To win in battle, strength alone is not enough. Determination is necessary. European Central Bank President Christine Lagarde's speech at the press conference following the ECB's June meeting seemed more unequivocal to the markets than Fed Chairman Jerome Powell's vague statements. Lagarde stated that if there is no significant change in core inflation, the central bank will continue to raise rates. Amid this, German bond yields jumped, and EUR/USD rose above 1.09 for the first time since mid-May.
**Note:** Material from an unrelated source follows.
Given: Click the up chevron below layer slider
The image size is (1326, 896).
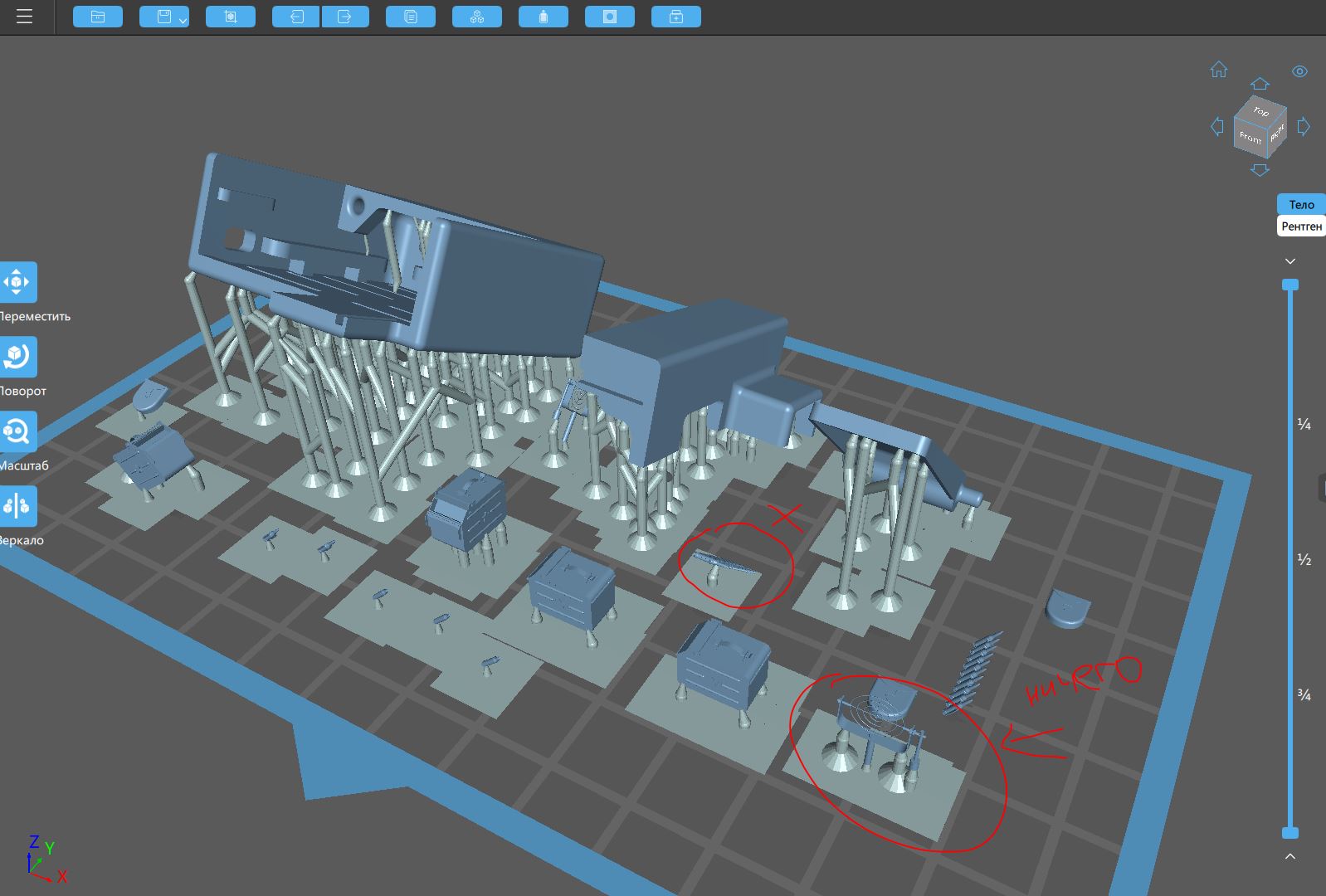Looking at the screenshot, I should coord(1290,856).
Meanwhile, Powell tried to downplay the signal of a 50 basis point increase in the federal funds rate to 5.75% in the updated FOMC forecasts. He referred to July as an active month for decision-making but did not mention that borrowing costs would inevitably rise as a result. Moreover, the statement that the pause is not really a pause but another step towards monetary tightening confused investors. According to Powell, the Fed is approaching the end of the cycle, and during this period, it is necessary to reduce the pace. However, keeping the rate at 5.25% is a halt!
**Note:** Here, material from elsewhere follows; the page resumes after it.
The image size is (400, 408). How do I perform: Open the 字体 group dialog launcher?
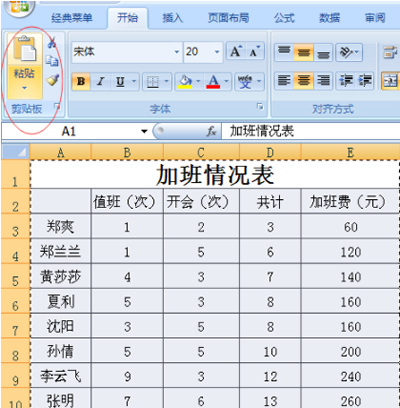[260, 107]
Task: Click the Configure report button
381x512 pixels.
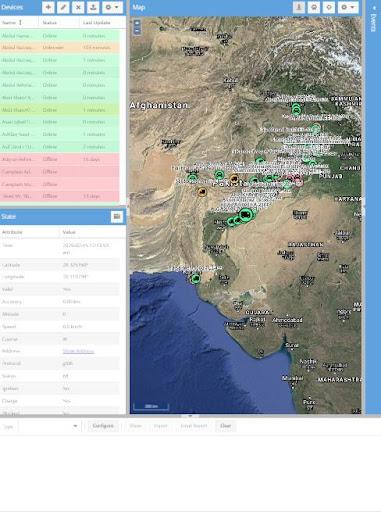Action: (x=103, y=426)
Against this murky backdrop, Lagarde appeared as a paragon of clarity. According to her, inflation in the eurozone has been unacceptably high and at a high level for a very long time. So the ECB has not finished its work yet. In conjunction with the fact that the central bank raised its forecast for core inflation in 2023 from 4.6% to 5.1% and in 2024 from 2.5% to 3%, this hints at a continuation of the monetary policy tightening cycle beyond the summer. The money market immediately increased the chances of a deposit rate hike to 4% in September from 50% to 80%. This became no less of a catalyst for the rise of EUR/USD than the increase in German bond yields.
ECB Inflation Forecasts
In my opinion, the market has made a mistake. It believed the words and closed its eyes. The strengthening of the euro against the U.S. dollar following the meetings of the two leading central banks in the world is the result of Lagarde's clearer rhetoric compared to Powell's. In reality, the main point has been missed. The Federal Reserve intends to raise the federal funds rate to 5.75%. These are the new FOMC forecasts. And so far, the Committee has been right on the money.
It has long been signaling an increase in borrowing costs to the current level of 5.25%. It has long been asserting the absence of a "dovish" pivot. Investors often did not believe the central bank, and were punished for it. The same thing will happen now. We need not just to listen but also to see.
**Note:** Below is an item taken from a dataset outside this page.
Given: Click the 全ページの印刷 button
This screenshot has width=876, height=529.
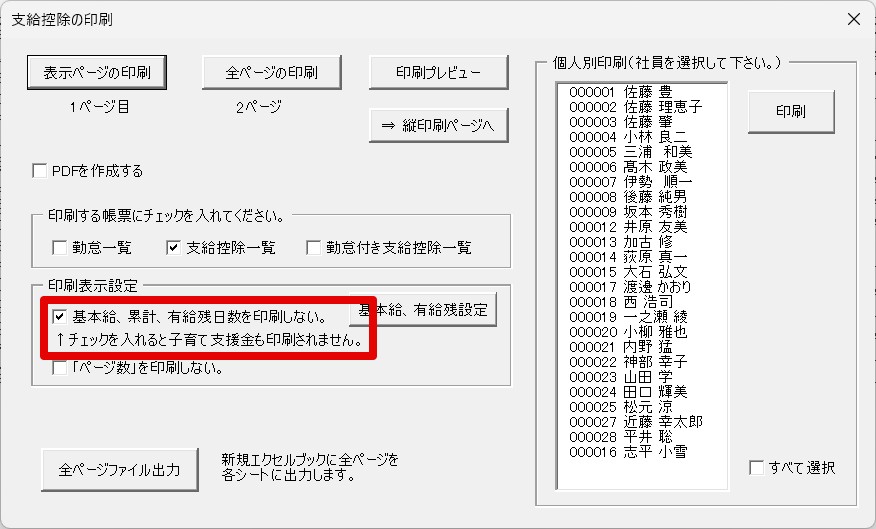Looking at the screenshot, I should click(271, 73).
FOMC Forecasts for the Federal Funds Rate
The markets may soon come back down to earth. The ECB and the Federal Reserve intend to take two more steps, and the U.S. economy appears stronger than Europe.
Technically, on the daily chart, the implementation of the 1-2-3 reversal pattern in EUR/USD continues. We successfully entered long positions on the rebound from 1.0775. The previously mentioned targets at 1.0925 and 1.0975 are getting closer. However, a rebound of the main currency pair from these resistance levels will not only be a reason to take profits but also an opportunity for a reversal—opening short positions.